Where do you bathe an American Bulldog? Any place you want to and can! Some Bulldoggers have a big deep sink, some use the bath tub, some use the kitchen sink, in the summer some wash the American bulldog on the lawn. You need a place where you can control the dog, where you can easily control the water supply and where you can rinse the bulldog thoroughly. It’s a good idea, especially with an American bulldog puppy, to take the dog outside to ‘do his thing’ just before you bathe him.

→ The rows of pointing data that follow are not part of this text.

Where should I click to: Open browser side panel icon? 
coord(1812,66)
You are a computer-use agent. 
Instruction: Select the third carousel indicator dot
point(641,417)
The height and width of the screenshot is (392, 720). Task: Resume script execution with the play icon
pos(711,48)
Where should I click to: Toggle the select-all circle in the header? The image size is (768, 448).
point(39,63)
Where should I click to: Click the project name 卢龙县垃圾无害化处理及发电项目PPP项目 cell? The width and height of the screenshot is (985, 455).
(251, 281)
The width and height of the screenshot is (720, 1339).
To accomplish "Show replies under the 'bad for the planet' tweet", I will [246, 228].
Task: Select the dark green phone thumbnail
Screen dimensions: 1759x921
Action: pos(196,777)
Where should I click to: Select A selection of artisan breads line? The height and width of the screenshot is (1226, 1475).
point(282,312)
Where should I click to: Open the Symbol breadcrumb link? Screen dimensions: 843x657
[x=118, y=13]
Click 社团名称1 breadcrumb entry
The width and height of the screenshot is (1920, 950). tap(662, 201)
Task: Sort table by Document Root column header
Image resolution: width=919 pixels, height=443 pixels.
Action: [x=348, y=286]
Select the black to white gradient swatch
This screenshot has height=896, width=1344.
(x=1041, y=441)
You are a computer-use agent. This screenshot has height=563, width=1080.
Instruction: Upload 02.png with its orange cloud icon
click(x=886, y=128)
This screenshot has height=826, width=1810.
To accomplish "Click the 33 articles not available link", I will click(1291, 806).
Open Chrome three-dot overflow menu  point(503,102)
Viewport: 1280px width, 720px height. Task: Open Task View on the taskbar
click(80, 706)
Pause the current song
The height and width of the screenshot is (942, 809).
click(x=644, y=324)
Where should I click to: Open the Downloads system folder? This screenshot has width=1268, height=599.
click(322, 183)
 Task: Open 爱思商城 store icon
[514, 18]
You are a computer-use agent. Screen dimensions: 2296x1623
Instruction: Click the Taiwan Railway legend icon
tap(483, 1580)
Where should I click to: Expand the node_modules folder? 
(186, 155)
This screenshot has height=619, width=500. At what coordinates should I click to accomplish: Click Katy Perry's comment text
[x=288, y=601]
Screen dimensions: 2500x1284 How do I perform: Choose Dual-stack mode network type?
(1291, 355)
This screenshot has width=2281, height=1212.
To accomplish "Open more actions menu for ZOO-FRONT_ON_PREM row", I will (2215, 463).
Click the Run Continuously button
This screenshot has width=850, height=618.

Gather up all the things you will need before you start. You will need: shampoo, any rinses you plan to use, cotton balls, Q-tips, mineral oil, Vaseline, wash cloth and towels. You will want a mild, no tears shampoo. Most Bulldoggers use a dog shampoo.Some use a baby shampoo. Most use a special whitening shampoo for white American bulldogs Many use a special shampoo for red American bulldogs You may on occasion need to use a flea shampoo but since these are quite harsh, don’t use one unless you really need to. Put a couple of drops of mineral oil or a bit of eye ointment in the eyes and place a cotton ball securely in each ear before you wet the dog. Wet the dog thoroughly from just behind the ears to the tips of the toes on his hind feel. Be sure his underside is wet, too, not just the top and sides. Apply the shampoo starting at his neck and working back. Work the shampoo in to be sure you get all the way through his hair to the skin. Pay special attention to his paws (wash between the toes), his tail (clean all around the base), and the genital area. On a bitch, be especially careful to clean the vulva. Wet the wash cloth and use it to dampen the dog’s face and ears. Put some shampoo on the washcloth and wash the American bulldog’s face. Wash the wrinkles over the nose, on the forehead, around the nose and under the eyes. Wash his nose. Wash his ears, inside and out. Now rinse. Rinse until you are sure every bit of the bulldog, especially in the wrinkles and tight places, is thoroughly rinsed and there is no shampoo any place
Dry the dog with towels. Take the cotton balls out of his ears and remove any wax carefully using a dry Q-Tip or one with a dab of Panalog. Rub a dab of Vaseline onto his nose to help keep it soft. You can then let him air dry or use a hair dryer to finish the drying. It’s best to keep the dog inside until it is completely dry – about two hours.
A sizable number of American Bulldogs have ‘tear stains’ of varying degrees of color. If the stain is bad, in addition to cleaning you may want to try to remove the stain. There are many treatments – you may have to try several before you find one that works for you. Some of the commercial products used are Showes ‘Pretty Eyes’ Stain remover, Bio-Groom cream (to prevent re-staining) and Diamond Eye. Alternatively, you can make a paste of 1 Tbs. Hydrogen Peroxide and enough corn starch to make a thin paste (some Bulldoggers add 1 Tbs. Milk of Magnesia to the hydrogen peroxide and mix the cornstarch into that mixture). Apply to the stain, let dry and then brush off the excess. Apply on a daily basis until the stain is gone, then weekly to keep stain from returning. Another method is to rub the stain with a cotton ball soaked in Boric Acid daily until the stain is gone, then weekly. Or use NM Boric Acid ointment (10%) which can be purchased at Payless or most drug stores. Another remedy is rubbing a dab of Desitin into the stain to help dry it. Another way to eliminate tear stains and keep them off is adding a table spoon of bee pollen to your dog’s food every day.